▶ **EXTRAIT DU DOCUMENT**:
La rapport recommande que soit votée une résolution parlementaire, suivie d'une loi, qui rendrait illégal le port de la burqa dans les hôpitaux, les établissements scolaires, les transports en commun et autres bâtiments publics. Il déclare que la burqa est « contraire aux valeurs de la République » et qu'une interdiction assurerait «la protection des femmes victimes de contrainte. » Il recommande aussi que toute personne portant la burqa se voie refuser le permis de travail, l'asile politique, le permis de séjour et la nationalité française.

Cette mission parlementaire avait été mise en place après l'allocution au château de Versailles du président Nicolas Sarkozy au Congrès (l'Assemblée nationale et le Sénat) en juin dernier. Sarkozy avait dit que la burqa « n'est pas la bienvenue en France » et s'était déclaré en faveur d'une interdiction. La mission, conduite par André Gerin, député PCF (Parti communiste) et maire de Vénissieux, banlieue défavorisée de Lyon, comprenait des députés de gauche comme de droite. 

La commission n'a pas proposé une interdiction totale dans tous les lieux publics, du fait de spéculations parmi les cercles politiques et médiatiques que le Conseil constitutionnel et la Cour européenne des droits de l'Homme pourraient bien rejeter une telle loi.

Le 29 janvier, le premier ministre François Fillon a demandé au Conseil constitutionnel d'examiner les différentes possibilités légales concernant une interdiction de la burqa. Il a écrit, « Vous étudierez donc les solutions juridiques permettant de parvenir à une interdiction du port du voile intégral que je souhaite la plus large et la plus effective possible. »

Une grande majorité de députés de l'Union pour un mouvement populaire (UMP) à l'Assemblée nationale, le parti droitier au pouvoir, serait en faveur d'une loi interdisant la burqa dans tous les lieux publics, y compris dans la rue, les centres commerciaux et autres espaces publics. En décembre dernier, François Copé, président du groupe UMP majoritaire à l'Assemblée nationale, a annoncé qu'il initiait une législation qui rendrait illégal le port du vêtement dans la rue. Les contrevenants se verraient infliger une amende de 750 euros.

Copé a rejeté l'idée qu'une interdiction totale serait inconstitutionnelle. Dans une interview accordée le 29 janvier au quotidien de droite Le Figaro, Copé a dit, « C'est d'interdire seulement la burqa dans quelques lieux ouverts au public, ce qui, à mon sens, poserait d'énormes problèmes d'application. Comment expliquer qu'on interdirait la burqa à la poste ou à l'hôpital mais pas à la boulangerie du quartier ? Tout le monde s'accorde pour dire qu'il faut une résolution pour expliquer les enjeux, mais cela ne suffit pas. »

▶ **DONNÉES EXTRAITES**:
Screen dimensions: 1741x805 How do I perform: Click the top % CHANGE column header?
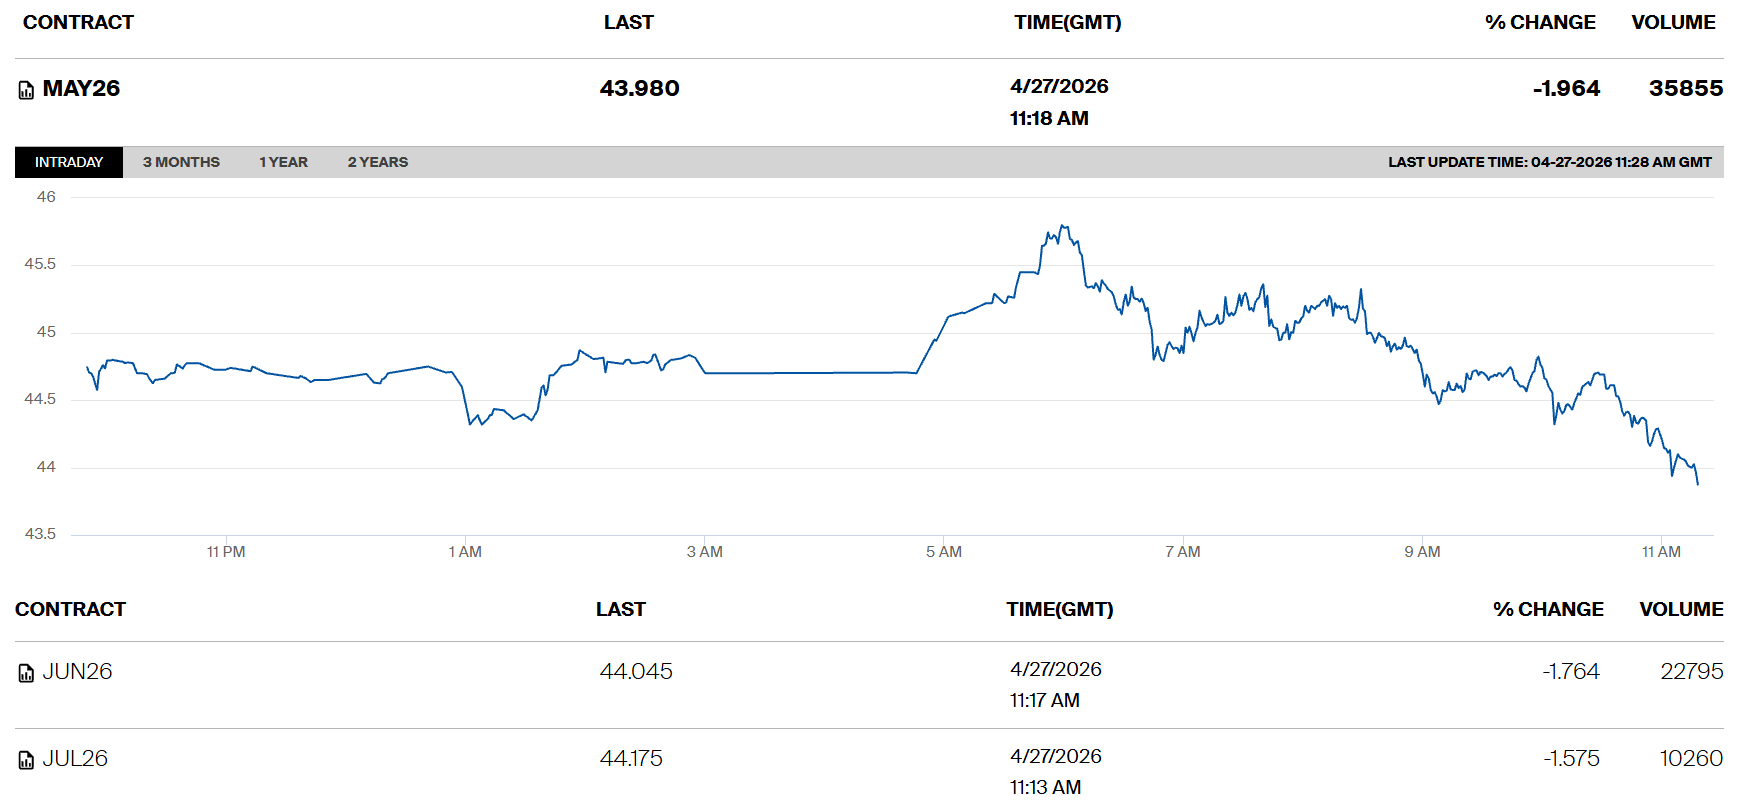pos(1540,22)

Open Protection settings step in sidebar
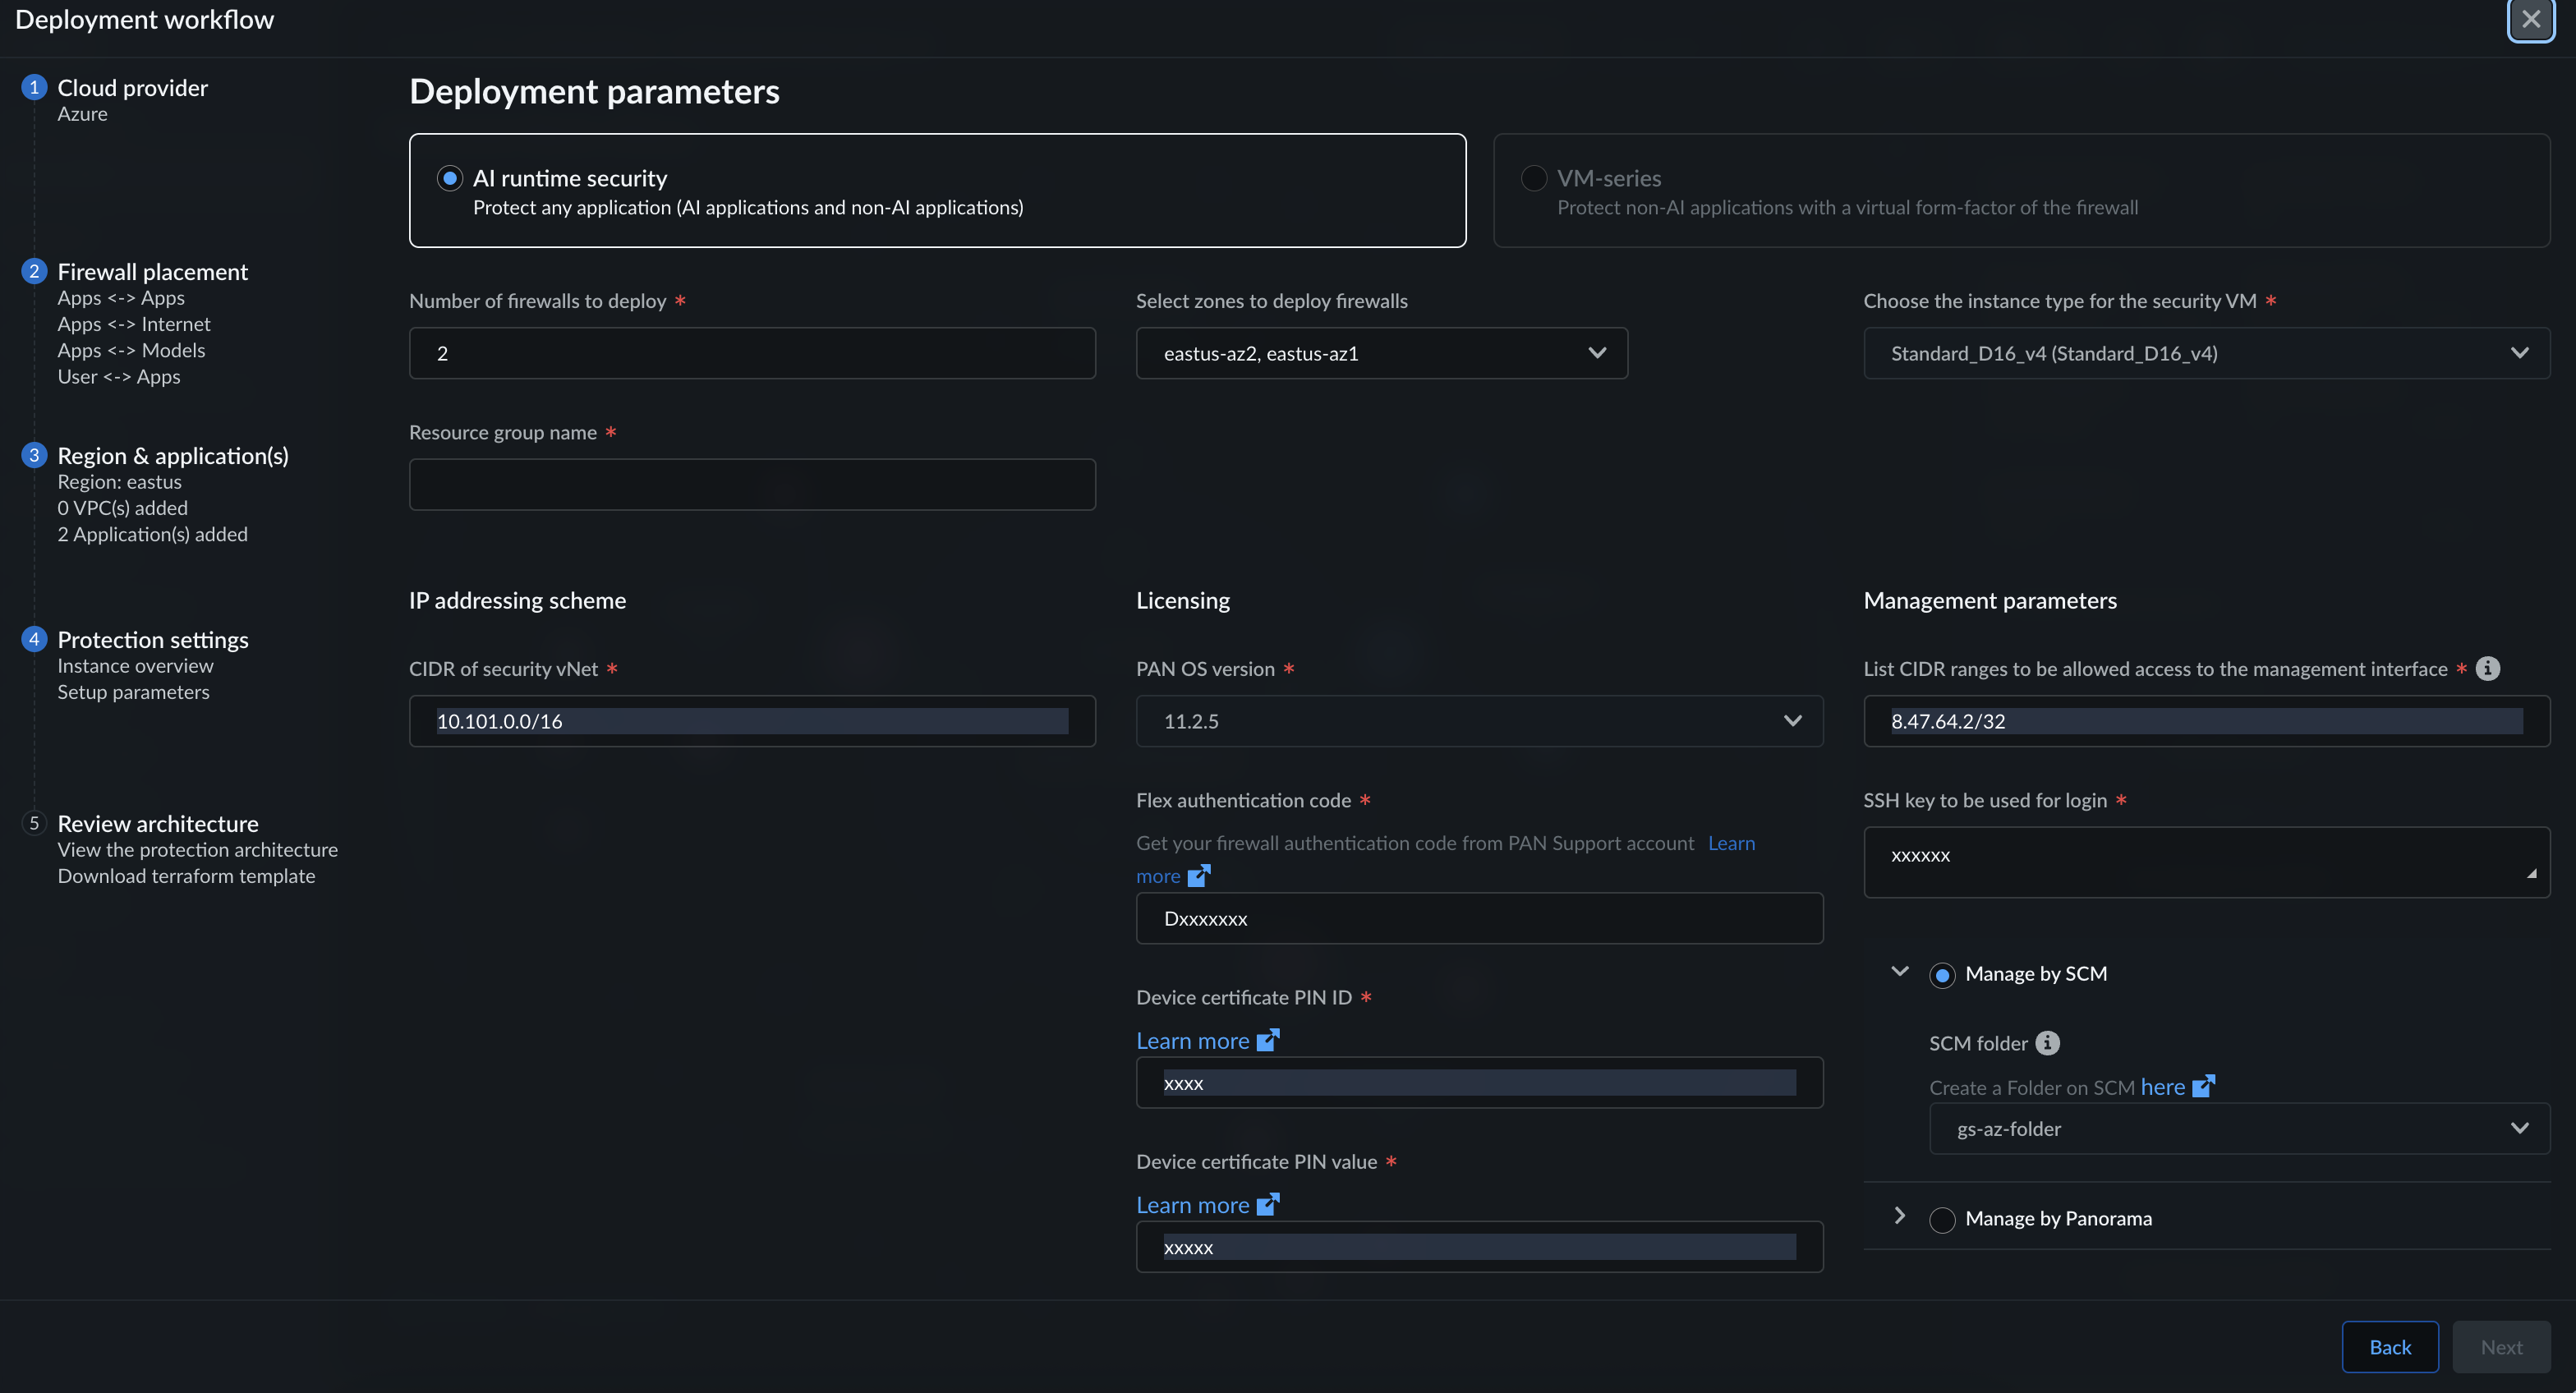click(x=152, y=640)
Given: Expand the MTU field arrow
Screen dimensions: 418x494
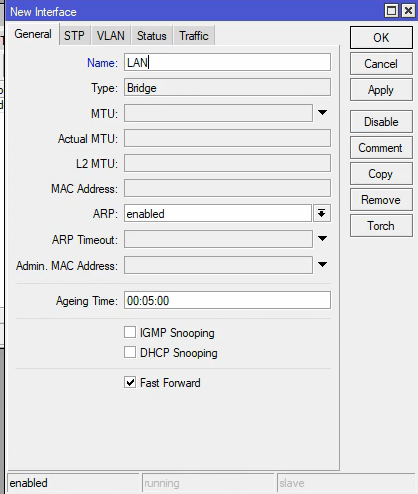Looking at the screenshot, I should (322, 113).
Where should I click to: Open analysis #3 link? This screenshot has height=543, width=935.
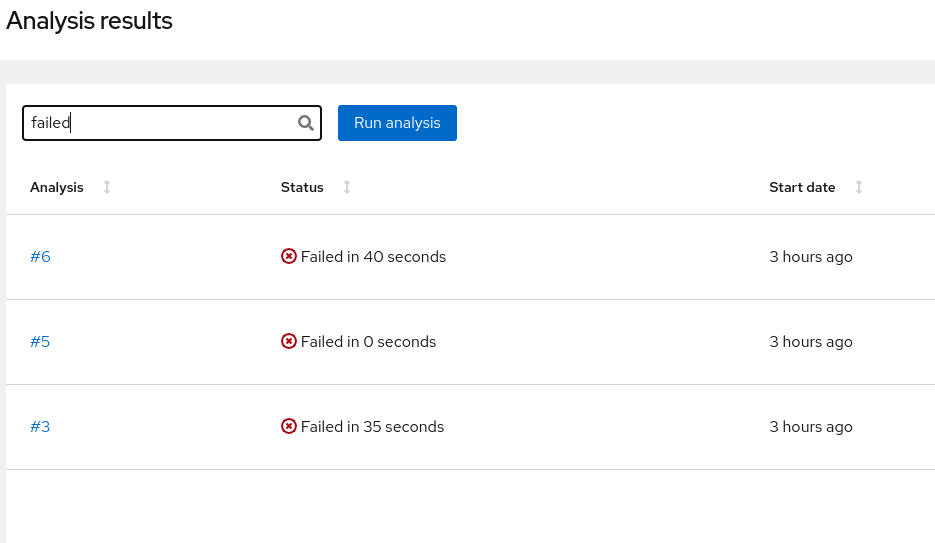(40, 427)
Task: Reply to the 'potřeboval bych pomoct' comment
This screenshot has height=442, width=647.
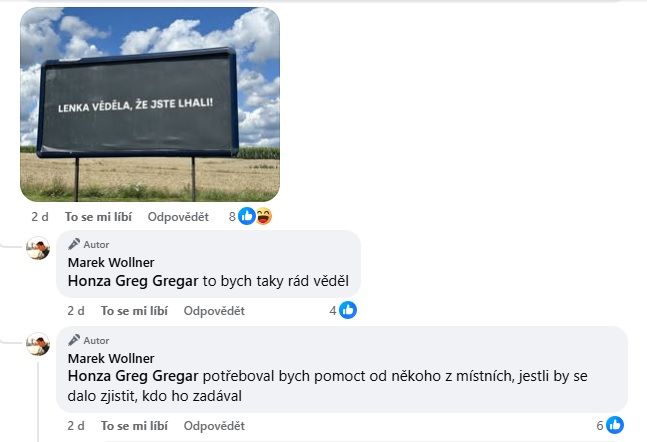Action: pyautogui.click(x=214, y=426)
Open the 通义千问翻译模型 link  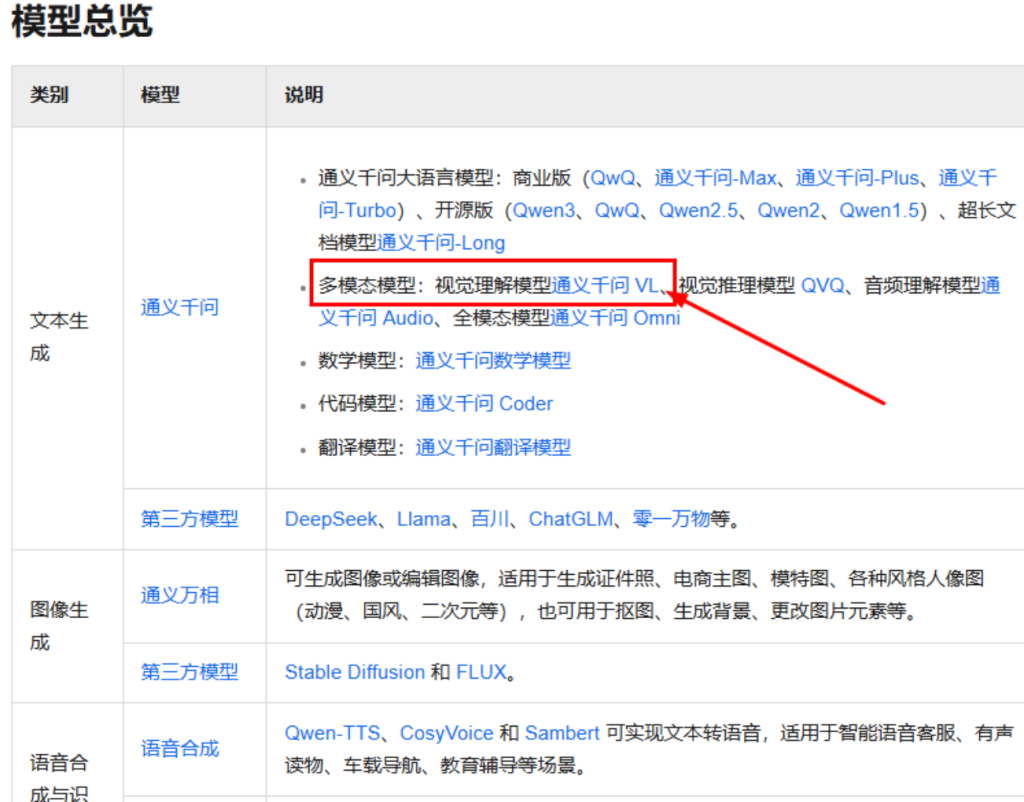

▶ **CONSIGNES DE TRAVAIL**:
A – Traduisez en anglais cette phrase du texte sur l'interdiction de la burqa : « Sarkozy avait dit que la burqa « n'est pas la bienvenue en France » et s'était déclaré en faveur d'une interdiction. »
B – Dans le texte sur l'interdiction de la burqa, reproduisez mot pour mot le passage qui commence aux mots « Cette mission parlementaire » et s'arrête après « comme de droite. », s'il vous plaît.

▶ **CORRIGÉ DES EXERCICES**:
A – Sarkozy had said that the burqa "is not welcome in France" and had declared himself in favor of a ban.

B –
Cette mission parlementaire avait été mise en place après l'allocution au château de Versailles du président Nicolas Sarkozy au Congrès (l'Assemblée nationale et le Sénat) en juin dernier. Sarkozy avait dit que la burqa « n'est pas la bienvenue en France » et s'était déclaré en faveur d'une interdiction. La mission, conduite par André Gerin, député PCF (Parti communiste) et maire de Vénissieux, banlieue défavorisée de Lyon, comprenait des députés de gauche comme de droite.